Value of Global Infrastructure Assets By Sector

Value of Global Infrastructure Assets By Sector

Source: David Hale Global Economics (2014) and RARE.

The rate of EM economic growth is key to this change. The International Monetary Fund forecasts the GDP of emerging market countries to rise from 4.6% in 2017 to 5% in 2020. By contrast, developing countries are expected to grow by 1.7% in 2020, a fall from 2.1% in 2017.


How can investors take advantage of this opportunity?

EM governments want to build infrastructure for their economies but cannot always afford to pay for it. They know that more and better infrastructure allows fast transportation of goods; uninterrupted electricity distribution allows smoother production and greater mobile phone coverage allows better communication.

Where they cannot afford to pay, there is a growing trend towards privatising assets to fund new investment and to target improved efficiency. This is giving an increasing scope for private investors to own such assets.

RARE believes the best chance of capturing economic growth, along with the potential for moderating inflation and volatility, is through a stock-picking approach. This limits selection of companies to those that own hard, physical assets, with a high proportion of revenue arising from activities providing an essential service to society or an economy. These companies are also screened to ensure they have predictable revenue streams derived from regulatory or contractual frameworks. This approach is more selective than indices such as the S&P Global Infrastructure Index.

As part of its due diligence RARE gains a good understanding of the local regulation that governs infrastructure assets. This informs it on the direction of policy making and helps in assessing the long-term value of assets.

Keen knowledge is important in emerging markets where best practice is still being established. Brazil is a good example. Five years ago, it tried unsuccessfully to raise large sums of money for infrastructure projects that presented tough terms and relatively ambiguous regulation for investors. The standard of regulation has now improved and with it, the amount of overseas investment. This has led to RARE making Brazilian companies an increasing part of its portfolios.


The role of infrastructure in a portfolio

Well-chosen EM investments within a global portfolio of infrastructure stocks can be used by investors as a means of gaining a more attractive income and for higher growth that still has lower volatility than equity markets. However, one of the potential risks for investors is such stocks losing value at times when interest rates are expected to rise, although this can be a buying opportunity too - the beauty of being a global investor is rates generally do not rise everywhere simultaneously offering alternative opportunities. In addition, investors will also be open to both negative and positive currency fluctuations.

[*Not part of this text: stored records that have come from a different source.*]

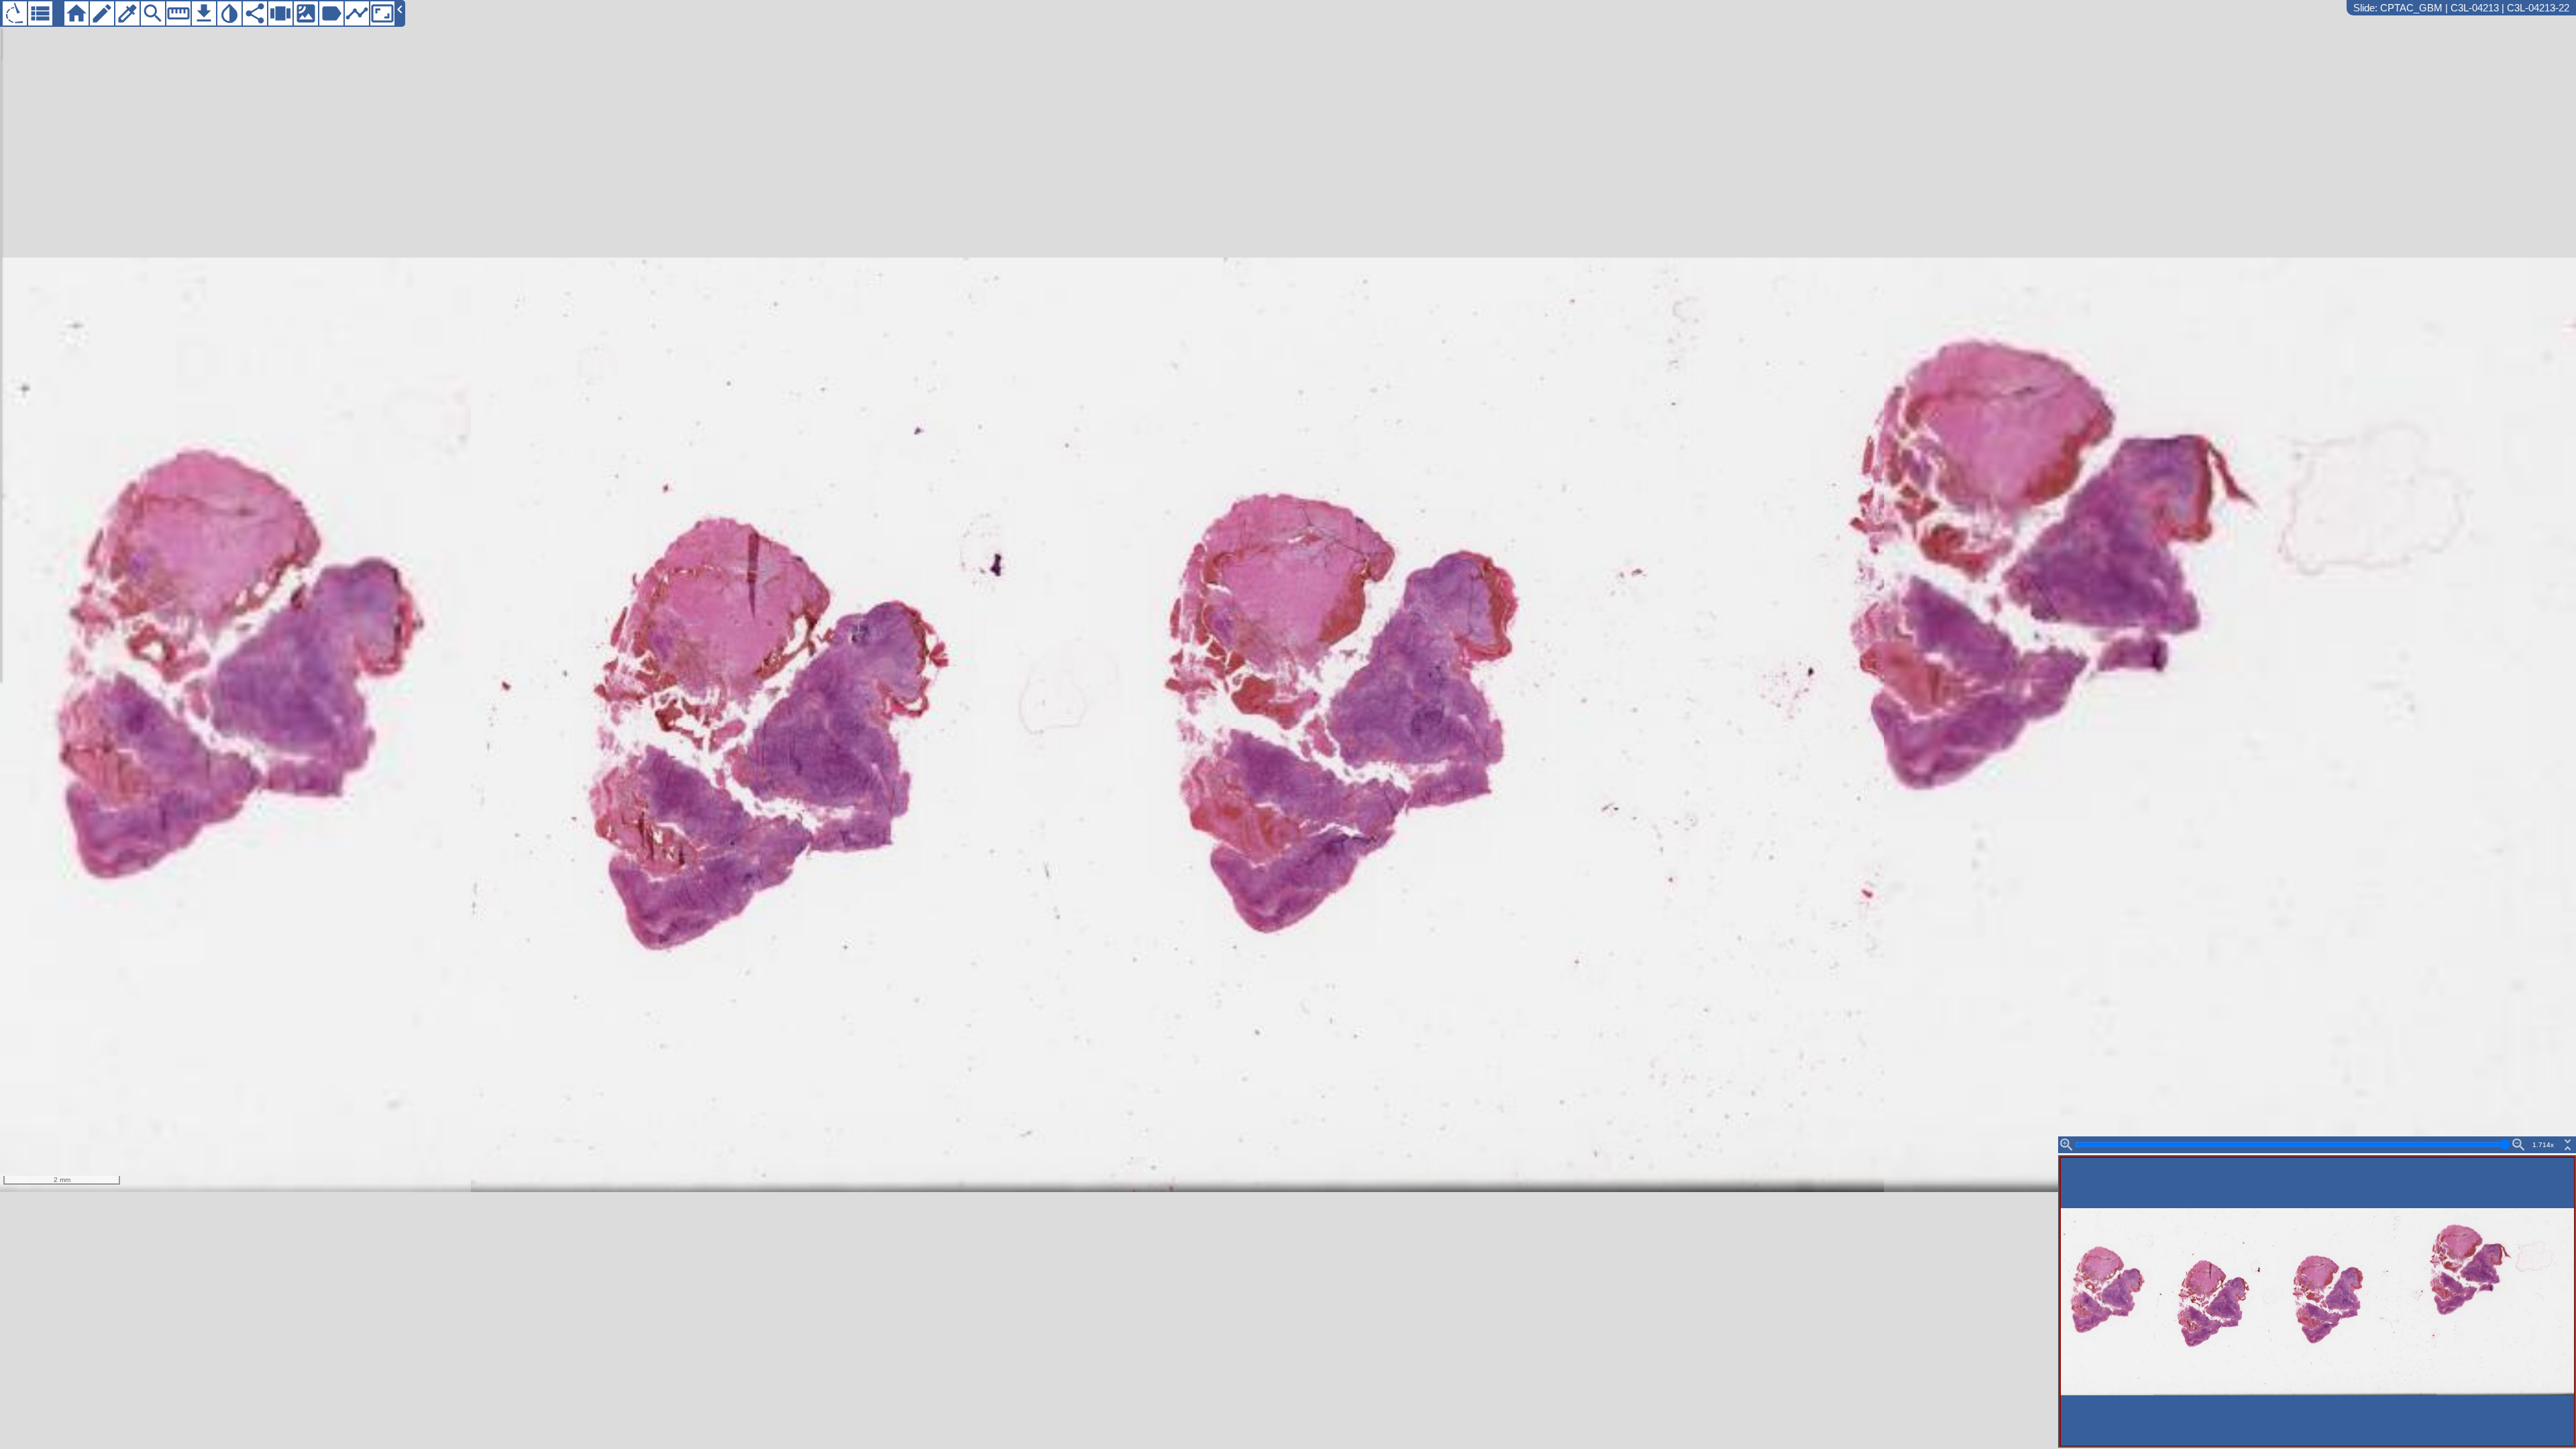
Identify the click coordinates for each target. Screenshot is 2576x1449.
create (102, 13)
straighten (178, 13)
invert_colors (229, 13)
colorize (127, 13)
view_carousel (280, 13)
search (153, 13)
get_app (204, 13)
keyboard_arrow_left (400, 9)
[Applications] (15, 13)
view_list (40, 13)
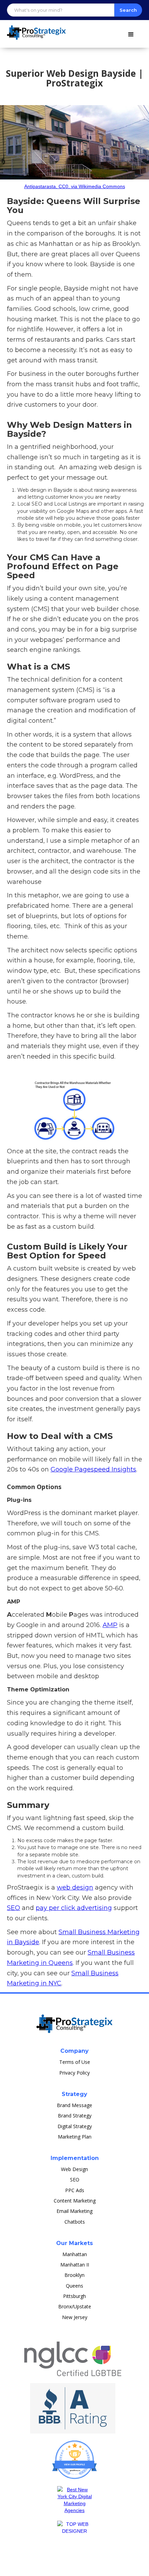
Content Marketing (75, 2200)
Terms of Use (74, 2062)
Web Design (74, 2169)
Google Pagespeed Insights (93, 1469)
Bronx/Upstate (74, 2306)
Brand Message (74, 2105)
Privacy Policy (74, 2072)
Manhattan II (74, 2264)
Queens (74, 2285)
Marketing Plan (74, 2136)
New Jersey (74, 2317)
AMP (110, 1625)
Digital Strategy (75, 2126)
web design (75, 1887)
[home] (33, 30)
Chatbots (74, 2221)
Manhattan (74, 2254)
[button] (134, 33)
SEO (13, 1908)
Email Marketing (74, 2211)
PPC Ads (74, 2190)
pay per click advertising (74, 1908)
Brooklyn (74, 2275)
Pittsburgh (74, 2296)
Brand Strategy (74, 2115)
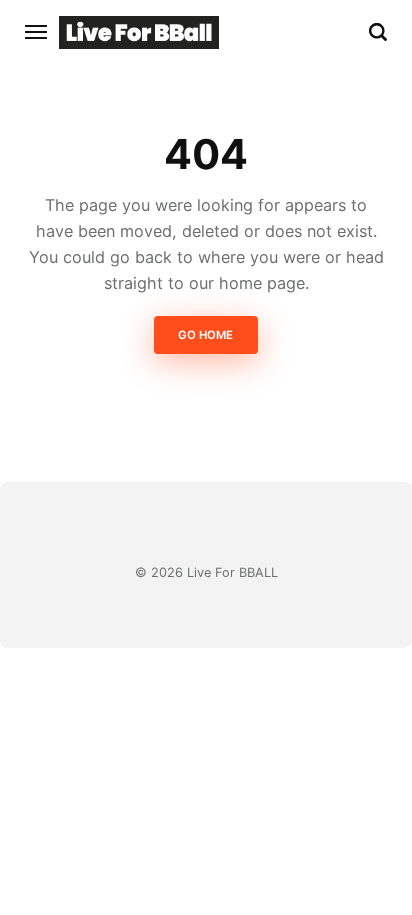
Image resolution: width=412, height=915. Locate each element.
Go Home (206, 335)
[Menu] (37, 32)
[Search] (378, 32)
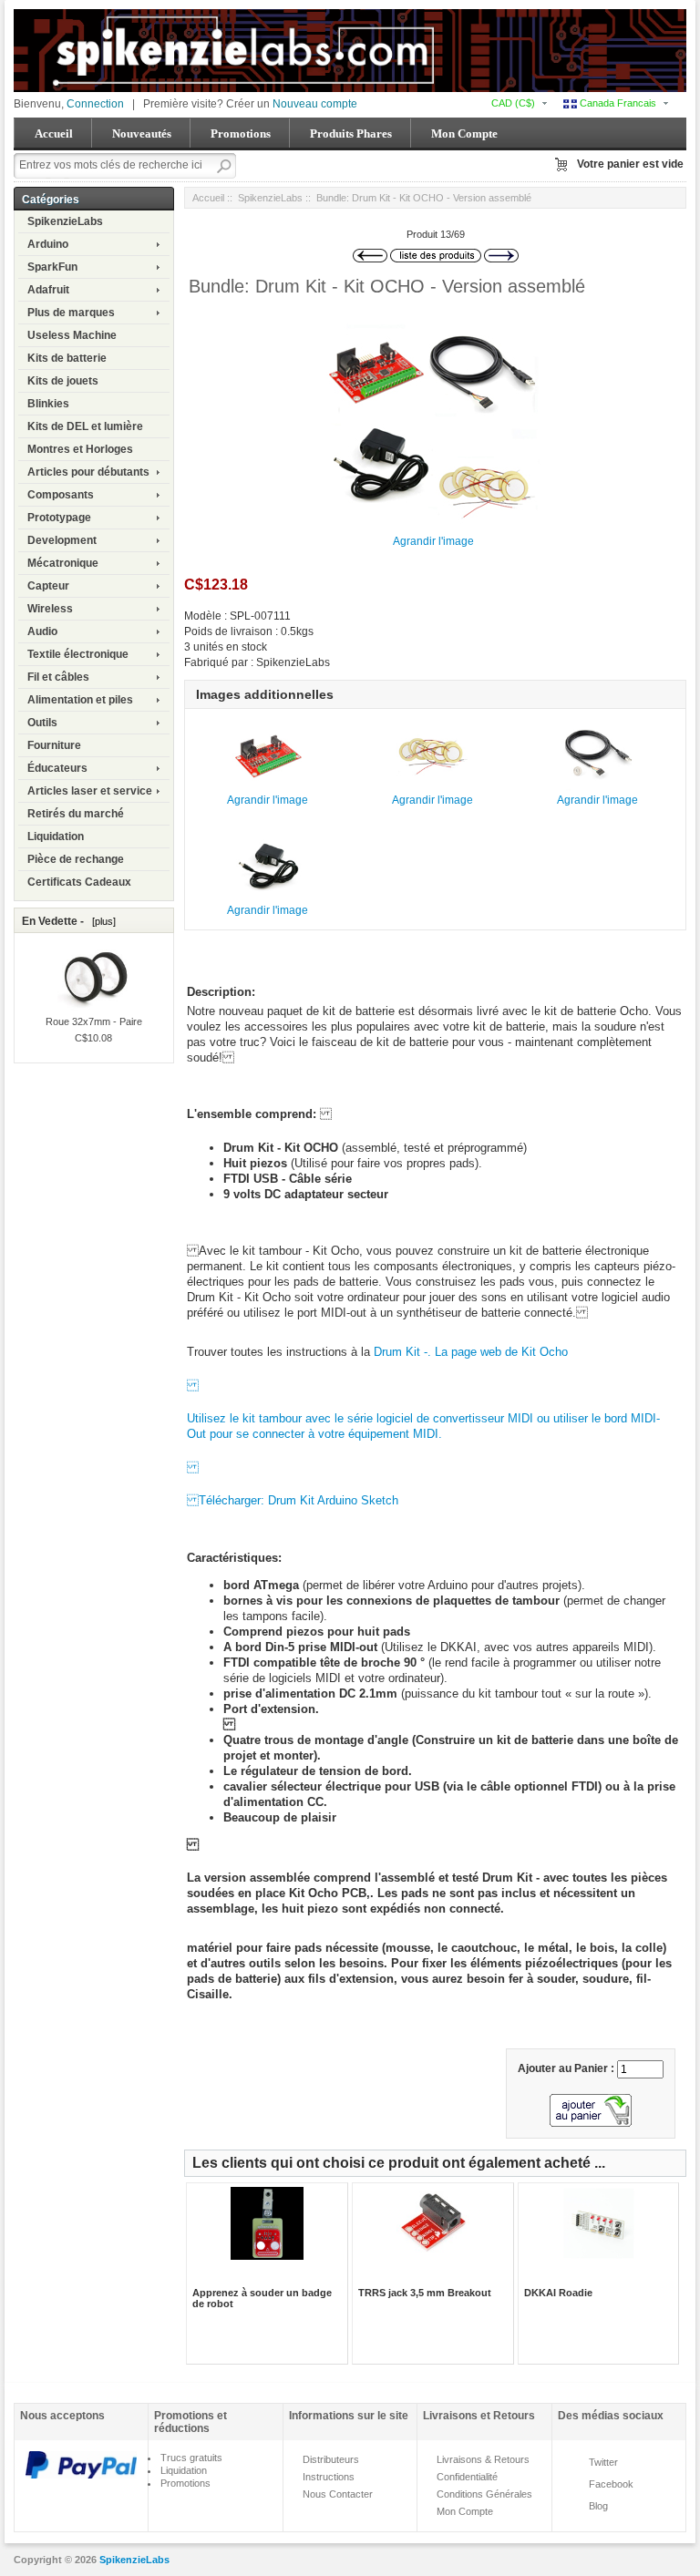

For investors seeking to track rising emerging markets growth while potentially minimising the downsides from high volatility or local inflation then listed infrastructure is worth consideration. When blended into a well-diversified portfolio of global listed infrastructure stocks, carefully selected EM stocks can also offer a greater variety of income and returns. 


¹ These figures are based on returns from 30/9/2008 to 30/06/17 in Australian dollars and use RARE’s analysis of companies within its EM Infrastructure Fund to compare with the MSCI EM Equity Index.